Now I’ll be honest with you when I say I don’t think I did a very good job at hiding the spoiler in the paragraph before this. In fact, I may as well have given up the story altogether, even if I didn’t say exactly what they found in that other ship. Surely you will not need a College degree to discern the fact that something dastardly is lurking in there, hence providing the ‘Thriller’ part in the ‘Adventure, Sci Fi, Thriller’ description of this film.

And so with that, and rather unfortunately, ‘predictable’ can be used to describe this. Predictable like how when we were kids we would make bets as to which characters would die in a Friday the 13th movie, just after the first act when everyone gets introduced. Old habits die hard, and I think I got 2 out of 5 wrong, but the fact that some films make you feel like you’re just sitting there waiting for them to get slaughtered can get you pretty angsty in your seat, and might make you want to check your cellphone for text messages or talk to your companion far more often than you should.

Fortunately however, this movie keeps you glued, obviously not at the fantastic plot, but at the visual imagery, and distinct style it carries throughout. I’m not really sure why, but sci – fi thrillers such as the venerable Alien, Aliens, and uhmm, Alien Resurrection, need to maintain a unique ‘look and feel’, perhaps owing to the fact that since they’re all set in space and in the future, the set designers pretty much are allowed to go all out with their imagination.

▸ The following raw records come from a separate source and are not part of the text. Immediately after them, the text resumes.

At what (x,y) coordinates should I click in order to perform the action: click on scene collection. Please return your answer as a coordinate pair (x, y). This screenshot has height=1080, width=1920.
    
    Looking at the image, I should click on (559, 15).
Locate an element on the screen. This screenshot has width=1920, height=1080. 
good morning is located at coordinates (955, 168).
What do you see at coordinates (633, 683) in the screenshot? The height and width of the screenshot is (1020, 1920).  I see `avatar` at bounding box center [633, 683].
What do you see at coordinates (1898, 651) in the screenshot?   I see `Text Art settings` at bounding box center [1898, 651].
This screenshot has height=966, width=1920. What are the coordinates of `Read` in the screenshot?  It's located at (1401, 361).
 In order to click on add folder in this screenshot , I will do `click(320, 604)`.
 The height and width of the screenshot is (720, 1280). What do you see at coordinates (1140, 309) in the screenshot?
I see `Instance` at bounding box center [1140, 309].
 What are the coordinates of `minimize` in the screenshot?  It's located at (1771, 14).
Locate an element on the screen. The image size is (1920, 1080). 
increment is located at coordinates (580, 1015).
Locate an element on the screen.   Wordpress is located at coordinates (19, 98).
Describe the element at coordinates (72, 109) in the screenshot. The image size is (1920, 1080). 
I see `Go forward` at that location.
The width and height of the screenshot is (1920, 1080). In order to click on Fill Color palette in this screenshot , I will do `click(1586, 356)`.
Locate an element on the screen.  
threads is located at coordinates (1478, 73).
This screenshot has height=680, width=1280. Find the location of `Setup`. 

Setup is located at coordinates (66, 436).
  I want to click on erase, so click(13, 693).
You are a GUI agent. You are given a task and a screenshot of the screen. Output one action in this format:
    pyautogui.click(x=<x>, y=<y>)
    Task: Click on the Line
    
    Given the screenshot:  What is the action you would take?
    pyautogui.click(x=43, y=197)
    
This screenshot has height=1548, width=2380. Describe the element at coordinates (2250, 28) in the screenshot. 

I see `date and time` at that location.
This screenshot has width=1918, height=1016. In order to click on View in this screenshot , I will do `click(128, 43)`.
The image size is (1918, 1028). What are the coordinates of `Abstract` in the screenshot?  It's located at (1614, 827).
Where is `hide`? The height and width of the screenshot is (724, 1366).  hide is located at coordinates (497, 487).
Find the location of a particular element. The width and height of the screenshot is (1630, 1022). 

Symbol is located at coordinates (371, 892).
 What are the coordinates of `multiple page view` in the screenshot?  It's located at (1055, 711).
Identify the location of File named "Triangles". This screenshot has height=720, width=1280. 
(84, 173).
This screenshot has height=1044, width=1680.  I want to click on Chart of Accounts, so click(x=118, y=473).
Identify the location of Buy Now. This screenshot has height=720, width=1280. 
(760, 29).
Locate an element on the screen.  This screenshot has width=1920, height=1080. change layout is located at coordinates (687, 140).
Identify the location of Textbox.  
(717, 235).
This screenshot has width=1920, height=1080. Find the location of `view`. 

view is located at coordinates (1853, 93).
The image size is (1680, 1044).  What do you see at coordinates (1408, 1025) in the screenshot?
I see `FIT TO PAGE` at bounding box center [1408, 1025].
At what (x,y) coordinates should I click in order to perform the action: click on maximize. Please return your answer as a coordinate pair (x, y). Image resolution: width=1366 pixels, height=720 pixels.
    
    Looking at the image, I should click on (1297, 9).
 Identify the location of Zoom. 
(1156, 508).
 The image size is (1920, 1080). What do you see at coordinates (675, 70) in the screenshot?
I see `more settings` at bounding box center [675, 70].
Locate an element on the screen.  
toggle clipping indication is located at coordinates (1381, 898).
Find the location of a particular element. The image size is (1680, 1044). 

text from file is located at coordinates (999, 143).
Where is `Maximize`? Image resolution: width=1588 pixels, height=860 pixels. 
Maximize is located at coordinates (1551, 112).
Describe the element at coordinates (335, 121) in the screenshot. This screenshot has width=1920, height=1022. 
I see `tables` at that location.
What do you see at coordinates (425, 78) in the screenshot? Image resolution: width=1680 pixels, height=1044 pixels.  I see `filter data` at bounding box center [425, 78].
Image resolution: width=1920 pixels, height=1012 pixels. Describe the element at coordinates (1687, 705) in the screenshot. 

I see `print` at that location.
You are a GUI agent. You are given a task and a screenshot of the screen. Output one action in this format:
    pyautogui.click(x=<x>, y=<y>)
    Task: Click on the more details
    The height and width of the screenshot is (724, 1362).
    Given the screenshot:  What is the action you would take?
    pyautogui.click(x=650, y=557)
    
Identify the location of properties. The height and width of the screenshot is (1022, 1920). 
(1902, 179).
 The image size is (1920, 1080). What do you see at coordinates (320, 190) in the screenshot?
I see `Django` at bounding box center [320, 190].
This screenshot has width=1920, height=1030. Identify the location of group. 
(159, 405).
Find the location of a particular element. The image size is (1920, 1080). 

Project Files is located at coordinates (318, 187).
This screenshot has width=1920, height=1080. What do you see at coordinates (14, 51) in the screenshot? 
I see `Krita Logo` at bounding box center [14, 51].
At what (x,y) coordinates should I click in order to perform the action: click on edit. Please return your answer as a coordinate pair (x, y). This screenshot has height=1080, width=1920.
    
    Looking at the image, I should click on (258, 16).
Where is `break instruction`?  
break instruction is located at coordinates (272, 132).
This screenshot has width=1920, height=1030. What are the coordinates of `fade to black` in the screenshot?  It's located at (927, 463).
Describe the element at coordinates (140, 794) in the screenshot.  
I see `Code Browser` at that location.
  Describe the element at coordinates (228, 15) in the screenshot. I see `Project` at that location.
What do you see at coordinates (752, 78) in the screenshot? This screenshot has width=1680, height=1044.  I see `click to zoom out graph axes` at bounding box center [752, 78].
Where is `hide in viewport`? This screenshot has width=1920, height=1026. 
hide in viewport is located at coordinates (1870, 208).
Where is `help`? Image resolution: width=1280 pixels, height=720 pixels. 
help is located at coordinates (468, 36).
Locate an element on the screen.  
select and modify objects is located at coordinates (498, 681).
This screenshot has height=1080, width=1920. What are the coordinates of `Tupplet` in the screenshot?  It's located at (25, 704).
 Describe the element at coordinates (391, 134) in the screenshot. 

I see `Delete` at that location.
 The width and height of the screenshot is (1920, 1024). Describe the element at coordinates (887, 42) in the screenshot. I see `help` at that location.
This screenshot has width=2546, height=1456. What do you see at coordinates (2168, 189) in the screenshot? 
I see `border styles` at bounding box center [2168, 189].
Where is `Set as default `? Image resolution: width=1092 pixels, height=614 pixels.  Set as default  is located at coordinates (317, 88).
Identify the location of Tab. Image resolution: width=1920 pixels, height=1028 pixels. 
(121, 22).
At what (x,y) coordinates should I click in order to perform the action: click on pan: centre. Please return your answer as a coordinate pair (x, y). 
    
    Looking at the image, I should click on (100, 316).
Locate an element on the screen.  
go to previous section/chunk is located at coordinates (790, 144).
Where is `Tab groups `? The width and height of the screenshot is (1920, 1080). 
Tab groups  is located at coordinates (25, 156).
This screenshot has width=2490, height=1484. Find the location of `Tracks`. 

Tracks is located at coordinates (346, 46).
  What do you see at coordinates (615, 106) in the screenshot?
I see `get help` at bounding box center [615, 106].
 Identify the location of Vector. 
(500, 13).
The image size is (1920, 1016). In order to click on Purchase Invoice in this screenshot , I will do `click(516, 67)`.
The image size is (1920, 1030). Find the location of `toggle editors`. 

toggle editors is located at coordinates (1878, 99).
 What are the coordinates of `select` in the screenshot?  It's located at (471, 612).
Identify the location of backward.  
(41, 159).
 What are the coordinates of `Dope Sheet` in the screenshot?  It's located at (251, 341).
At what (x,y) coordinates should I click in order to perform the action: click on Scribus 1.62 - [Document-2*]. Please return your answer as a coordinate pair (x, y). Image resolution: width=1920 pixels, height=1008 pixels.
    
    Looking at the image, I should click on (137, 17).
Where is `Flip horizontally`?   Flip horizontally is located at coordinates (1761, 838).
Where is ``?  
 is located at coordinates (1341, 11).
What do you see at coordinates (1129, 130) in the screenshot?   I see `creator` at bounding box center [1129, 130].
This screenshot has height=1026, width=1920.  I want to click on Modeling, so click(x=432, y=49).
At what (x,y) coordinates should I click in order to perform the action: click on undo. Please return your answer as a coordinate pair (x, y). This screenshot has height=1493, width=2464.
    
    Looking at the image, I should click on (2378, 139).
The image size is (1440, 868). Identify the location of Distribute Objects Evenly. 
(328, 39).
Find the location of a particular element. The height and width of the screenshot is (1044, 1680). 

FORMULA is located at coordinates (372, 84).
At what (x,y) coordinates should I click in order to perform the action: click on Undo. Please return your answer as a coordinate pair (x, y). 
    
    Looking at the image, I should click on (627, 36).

And the set, props, production design, are what makes this movie stand out. It is, in fact, rather spectacular. Every little tiny detail is a well thought out artist’s rendition jumping out at you. Artists whom, I’m sure, had experience on comic books and other arenas as well. Computer rooms look like hi – tech renditions of computer rooms. Command centers look like command centers, an ‘Earth room’, where the crew goes to from time to time to experience a 3d virtual ‘Earth’ should they occasionally need it for therapeutic reasons, looks exactly how we would imagine it to be.

In conclusion, Sunshine is a movie that’ll make your $3,000.00 flat screen TV and audio setup worth the money. You’re gonna feel that every pixel is getting to you in complete 1080 High definition. But as a compelling story? It scores only a few points. Murphy is a terrific actor, the idea of a ‘last stand we won’t go away quietly’ human race crying out for it’s survival gets to you ocassionally, and the cast, notably Michelle Yeoh, Chris Evans and Hiroyuki Sanada, are worth remembering.

For a really rolicking scary time in space, I’ll still go for the 1997 Event Horizon, of which this movie shares a great deal with in terms of plot. The jaw dropping visual imagery will guarantee this a place beside such classics as 1989’s The Abyss, 1998’s Sphere, and even two anime personal favorites, the 1998 Akira and the 1995 Ghost in the Shell.

Otherwise however, it’s thin story and somewhat laughable bad guy weigh it down.